Students in the shale research program at the South Dakota School of Mines & Technology are studying the program's first core samples.
In recent years, the shale revolution has allowed the United States to achieve a level of energy security that would have been thought impossible only a few years ago, while also boosting the labor force through the creation of thousands of direct and indirect jobs. In an effort to push the envelope on operating in shale formations, as well as to ensure that the science, technology, engineering and math (STEM) students of today are prepared for the energy careers of tomorrow, the South Dakota School of Mines & Technology (SD School of Mines) in Rapid City, South Dakota is using its experience with natural resources and its proximity to major shale formations surrounding the school to full advantage in its new Energy Resources Initiative, one of academia's first shale programs.
Rigzone recently spoke with two of the leaders of the program, Heather Wilson, PhD., the president of SD School of Mines, as well as Lance Roberts, Ph.D., the head of the Department of Mining Engineering and Management.

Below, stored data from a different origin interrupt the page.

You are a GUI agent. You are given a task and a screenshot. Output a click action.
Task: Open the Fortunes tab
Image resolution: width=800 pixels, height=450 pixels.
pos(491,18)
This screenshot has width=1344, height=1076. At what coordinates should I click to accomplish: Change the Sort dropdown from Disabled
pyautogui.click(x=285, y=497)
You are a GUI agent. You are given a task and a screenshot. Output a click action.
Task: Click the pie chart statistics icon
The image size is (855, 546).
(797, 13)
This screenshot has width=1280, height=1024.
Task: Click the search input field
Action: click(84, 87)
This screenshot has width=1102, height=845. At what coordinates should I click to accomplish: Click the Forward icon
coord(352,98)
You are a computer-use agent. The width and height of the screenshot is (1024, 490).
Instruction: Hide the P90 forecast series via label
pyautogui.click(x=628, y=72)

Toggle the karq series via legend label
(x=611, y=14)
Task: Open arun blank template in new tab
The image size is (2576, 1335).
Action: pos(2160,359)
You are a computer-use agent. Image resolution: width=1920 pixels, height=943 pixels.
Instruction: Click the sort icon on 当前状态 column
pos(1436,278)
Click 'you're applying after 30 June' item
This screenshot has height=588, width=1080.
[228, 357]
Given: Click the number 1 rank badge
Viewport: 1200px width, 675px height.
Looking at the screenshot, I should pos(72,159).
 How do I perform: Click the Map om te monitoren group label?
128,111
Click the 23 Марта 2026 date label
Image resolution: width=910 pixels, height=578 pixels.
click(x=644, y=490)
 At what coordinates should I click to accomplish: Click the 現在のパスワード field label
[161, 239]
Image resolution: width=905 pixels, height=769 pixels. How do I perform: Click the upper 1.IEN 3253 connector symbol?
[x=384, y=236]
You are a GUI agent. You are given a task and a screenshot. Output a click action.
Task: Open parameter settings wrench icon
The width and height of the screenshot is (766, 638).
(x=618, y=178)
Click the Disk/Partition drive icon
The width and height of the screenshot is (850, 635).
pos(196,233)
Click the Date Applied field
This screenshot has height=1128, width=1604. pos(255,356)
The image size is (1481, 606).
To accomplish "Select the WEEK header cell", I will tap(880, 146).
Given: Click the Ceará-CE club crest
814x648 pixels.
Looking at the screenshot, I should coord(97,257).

Rigzone: How would you characterize the goal of the program? Is it to prepare students for an energy career, or is it to advance the state of the art regarding operating in shale formations?
Wilson: Our energy resource initiative at the SD School of Mines has two parts. One is to advance knowledge, which is where the research, and particularly the shale research, comes in, and the other is to prepare students for employment in the energy industry.
About 20 percent of all of our students are actually hired into companies in the energy industry. Of course, the students minoring in Petroleum Systems, or who are in the Energy Resources Initiative, are much more likely than the general student population to go into the energy industry. They are in upstream, downstream, service support, and a variety of different areas in the energy industry.
But the research part of it, and particularly the shale research initiative, is really about advancing knowledge. When you think about it, in the Bakken, estimates are that they are producing perhaps only as much as 7 percent of the oil that is in the rock. If you can increase production by 1 or 2 percent over what they are already getting out of the Bakken, that’s adds up to billions of dollars. So, this rock is worthy of research both for advanced recovery of hydrocarbons, and also water resources research and materials development. We’re working with a number of companies on polymer and composite materials for drilling and production applications, hardened specialty metals, characterization of materials including cements and ceramics. So, there are a lot of things that we are involved in that relate to the energy industry from a research point of view. It’s fun to be around these people. They’re doing interesting work.